> **EXERCISE REQUIREMENTS**
Could you copy out word for word the lines of the items that start with the line containing "This screenshot has height=402, width=442." and run through the line containing "coord(172,184)", with both of those lines included?
======== DATA ========
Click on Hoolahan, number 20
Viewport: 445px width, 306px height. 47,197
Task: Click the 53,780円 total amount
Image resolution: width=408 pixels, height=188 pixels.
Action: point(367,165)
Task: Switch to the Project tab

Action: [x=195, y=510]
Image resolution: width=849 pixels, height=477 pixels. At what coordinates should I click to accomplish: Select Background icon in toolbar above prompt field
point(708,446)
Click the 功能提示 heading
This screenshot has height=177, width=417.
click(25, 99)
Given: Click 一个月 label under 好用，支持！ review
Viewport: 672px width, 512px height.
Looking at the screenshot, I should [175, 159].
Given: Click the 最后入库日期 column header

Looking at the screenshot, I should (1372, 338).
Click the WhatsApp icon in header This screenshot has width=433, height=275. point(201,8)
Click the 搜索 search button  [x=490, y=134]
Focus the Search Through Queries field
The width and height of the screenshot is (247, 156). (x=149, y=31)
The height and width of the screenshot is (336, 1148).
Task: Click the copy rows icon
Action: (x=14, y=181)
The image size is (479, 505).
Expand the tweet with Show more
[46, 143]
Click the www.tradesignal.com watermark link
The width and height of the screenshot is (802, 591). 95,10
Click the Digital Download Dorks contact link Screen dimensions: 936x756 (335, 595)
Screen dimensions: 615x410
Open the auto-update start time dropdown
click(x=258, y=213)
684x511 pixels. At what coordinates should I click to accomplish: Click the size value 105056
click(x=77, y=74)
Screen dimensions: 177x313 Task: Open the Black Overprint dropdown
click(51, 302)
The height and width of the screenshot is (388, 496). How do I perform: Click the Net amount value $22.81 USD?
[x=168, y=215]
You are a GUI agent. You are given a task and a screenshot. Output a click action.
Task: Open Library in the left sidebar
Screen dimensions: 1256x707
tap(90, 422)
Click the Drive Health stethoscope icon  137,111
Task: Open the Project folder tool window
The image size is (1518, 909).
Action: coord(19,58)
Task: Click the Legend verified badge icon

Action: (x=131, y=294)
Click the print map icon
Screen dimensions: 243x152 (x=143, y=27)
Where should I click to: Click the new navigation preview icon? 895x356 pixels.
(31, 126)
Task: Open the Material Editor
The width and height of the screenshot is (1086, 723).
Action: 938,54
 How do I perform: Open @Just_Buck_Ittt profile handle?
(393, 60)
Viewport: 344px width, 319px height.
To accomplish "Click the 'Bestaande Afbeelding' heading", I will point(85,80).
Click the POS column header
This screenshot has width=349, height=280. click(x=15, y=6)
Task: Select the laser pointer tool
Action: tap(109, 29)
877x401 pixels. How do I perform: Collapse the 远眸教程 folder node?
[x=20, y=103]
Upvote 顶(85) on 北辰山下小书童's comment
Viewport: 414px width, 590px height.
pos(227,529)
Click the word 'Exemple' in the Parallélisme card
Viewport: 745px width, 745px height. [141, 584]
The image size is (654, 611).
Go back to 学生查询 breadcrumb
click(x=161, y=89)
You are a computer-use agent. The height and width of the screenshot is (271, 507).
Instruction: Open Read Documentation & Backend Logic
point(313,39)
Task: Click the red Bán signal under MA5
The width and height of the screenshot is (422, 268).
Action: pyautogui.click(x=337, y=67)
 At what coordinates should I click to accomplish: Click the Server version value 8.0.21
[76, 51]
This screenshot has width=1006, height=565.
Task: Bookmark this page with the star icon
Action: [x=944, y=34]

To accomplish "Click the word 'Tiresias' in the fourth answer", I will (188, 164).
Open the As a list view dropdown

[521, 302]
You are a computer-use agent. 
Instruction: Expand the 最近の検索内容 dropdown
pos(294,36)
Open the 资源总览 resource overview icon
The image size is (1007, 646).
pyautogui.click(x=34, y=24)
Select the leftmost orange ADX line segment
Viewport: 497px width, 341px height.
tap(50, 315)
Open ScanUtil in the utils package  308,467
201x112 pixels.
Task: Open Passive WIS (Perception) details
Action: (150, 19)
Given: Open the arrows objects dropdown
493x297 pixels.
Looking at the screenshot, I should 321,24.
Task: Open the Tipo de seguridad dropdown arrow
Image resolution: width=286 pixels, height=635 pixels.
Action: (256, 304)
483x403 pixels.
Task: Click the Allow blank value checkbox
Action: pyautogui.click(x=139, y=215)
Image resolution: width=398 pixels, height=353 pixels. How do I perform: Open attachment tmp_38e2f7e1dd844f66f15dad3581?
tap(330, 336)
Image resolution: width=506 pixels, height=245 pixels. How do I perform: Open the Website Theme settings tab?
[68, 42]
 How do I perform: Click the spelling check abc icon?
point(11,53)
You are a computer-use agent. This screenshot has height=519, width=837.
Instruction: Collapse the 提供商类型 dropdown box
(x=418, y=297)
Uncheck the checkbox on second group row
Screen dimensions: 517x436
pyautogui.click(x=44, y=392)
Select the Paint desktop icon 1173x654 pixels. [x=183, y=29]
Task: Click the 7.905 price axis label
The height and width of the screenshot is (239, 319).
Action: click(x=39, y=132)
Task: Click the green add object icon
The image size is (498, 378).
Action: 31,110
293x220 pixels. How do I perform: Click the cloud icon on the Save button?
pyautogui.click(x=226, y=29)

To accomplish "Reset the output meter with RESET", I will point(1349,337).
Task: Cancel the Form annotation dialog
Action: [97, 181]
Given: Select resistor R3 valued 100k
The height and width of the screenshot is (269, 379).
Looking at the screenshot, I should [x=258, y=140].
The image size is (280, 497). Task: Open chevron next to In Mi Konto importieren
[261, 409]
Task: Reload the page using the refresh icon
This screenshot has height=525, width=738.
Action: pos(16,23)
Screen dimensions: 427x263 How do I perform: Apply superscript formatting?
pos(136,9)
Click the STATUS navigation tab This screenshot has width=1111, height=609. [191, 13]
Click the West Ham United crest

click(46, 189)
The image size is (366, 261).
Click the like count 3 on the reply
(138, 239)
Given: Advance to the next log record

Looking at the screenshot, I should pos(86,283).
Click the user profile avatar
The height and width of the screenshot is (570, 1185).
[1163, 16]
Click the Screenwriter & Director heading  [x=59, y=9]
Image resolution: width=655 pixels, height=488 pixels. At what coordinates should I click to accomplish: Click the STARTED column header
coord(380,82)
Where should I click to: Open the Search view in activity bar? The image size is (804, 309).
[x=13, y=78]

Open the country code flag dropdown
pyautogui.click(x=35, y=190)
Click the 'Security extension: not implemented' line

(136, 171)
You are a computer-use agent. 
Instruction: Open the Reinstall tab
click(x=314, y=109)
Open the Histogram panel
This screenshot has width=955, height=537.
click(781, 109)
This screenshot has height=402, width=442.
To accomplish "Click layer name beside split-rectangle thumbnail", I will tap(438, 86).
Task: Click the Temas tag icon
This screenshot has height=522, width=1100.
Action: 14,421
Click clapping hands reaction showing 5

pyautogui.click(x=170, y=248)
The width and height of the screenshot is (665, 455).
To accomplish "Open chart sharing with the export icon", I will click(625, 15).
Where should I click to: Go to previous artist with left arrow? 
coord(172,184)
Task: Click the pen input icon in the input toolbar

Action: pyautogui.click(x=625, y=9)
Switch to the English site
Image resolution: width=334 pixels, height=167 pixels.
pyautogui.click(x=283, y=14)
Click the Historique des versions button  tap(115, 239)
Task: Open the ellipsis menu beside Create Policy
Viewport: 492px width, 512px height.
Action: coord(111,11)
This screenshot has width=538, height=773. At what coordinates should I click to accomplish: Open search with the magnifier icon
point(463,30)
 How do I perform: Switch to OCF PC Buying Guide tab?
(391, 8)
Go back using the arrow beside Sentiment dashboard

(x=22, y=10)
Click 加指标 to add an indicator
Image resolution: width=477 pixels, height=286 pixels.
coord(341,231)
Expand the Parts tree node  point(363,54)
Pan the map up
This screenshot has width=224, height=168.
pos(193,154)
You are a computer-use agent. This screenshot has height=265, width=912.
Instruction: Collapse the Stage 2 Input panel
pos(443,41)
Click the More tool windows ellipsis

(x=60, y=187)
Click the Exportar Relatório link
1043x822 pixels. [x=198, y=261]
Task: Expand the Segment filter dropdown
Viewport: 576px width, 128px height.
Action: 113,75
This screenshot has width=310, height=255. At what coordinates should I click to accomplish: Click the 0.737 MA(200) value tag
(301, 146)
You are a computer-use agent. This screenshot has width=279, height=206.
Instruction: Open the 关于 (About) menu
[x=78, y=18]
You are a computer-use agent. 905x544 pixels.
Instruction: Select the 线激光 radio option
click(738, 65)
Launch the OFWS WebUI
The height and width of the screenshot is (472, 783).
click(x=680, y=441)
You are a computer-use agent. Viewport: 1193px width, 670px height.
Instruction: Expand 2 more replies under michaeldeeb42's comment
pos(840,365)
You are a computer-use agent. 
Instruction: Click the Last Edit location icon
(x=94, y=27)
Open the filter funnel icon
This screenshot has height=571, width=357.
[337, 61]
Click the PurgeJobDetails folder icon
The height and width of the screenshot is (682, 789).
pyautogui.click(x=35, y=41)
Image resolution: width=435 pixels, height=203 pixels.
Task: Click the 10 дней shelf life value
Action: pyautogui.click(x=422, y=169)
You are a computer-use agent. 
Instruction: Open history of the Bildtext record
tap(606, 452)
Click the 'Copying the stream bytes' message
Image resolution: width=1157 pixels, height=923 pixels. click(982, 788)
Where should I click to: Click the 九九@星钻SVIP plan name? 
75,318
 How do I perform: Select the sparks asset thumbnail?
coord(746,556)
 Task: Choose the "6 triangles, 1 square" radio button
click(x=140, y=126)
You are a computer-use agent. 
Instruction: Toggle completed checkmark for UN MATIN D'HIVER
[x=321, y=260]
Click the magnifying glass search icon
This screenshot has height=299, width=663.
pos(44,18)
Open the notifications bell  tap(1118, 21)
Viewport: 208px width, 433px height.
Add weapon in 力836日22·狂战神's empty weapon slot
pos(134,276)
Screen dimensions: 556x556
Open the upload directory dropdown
========
> **ANSWER**
This screenshot has height=402, width=442.
To accomplish "Click layer name beside split-rectangle thumbnail", I will tap(438, 86).
Task: Click the Temas tag icon
This screenshot has height=522, width=1100.
Action: 14,421
Click clapping hands reaction showing 5

pyautogui.click(x=170, y=248)
The width and height of the screenshot is (665, 455).
To accomplish "Open chart sharing with the export icon", I will click(625, 15).
Where should I click to: Go to previous artist with left arrow? 
coord(172,184)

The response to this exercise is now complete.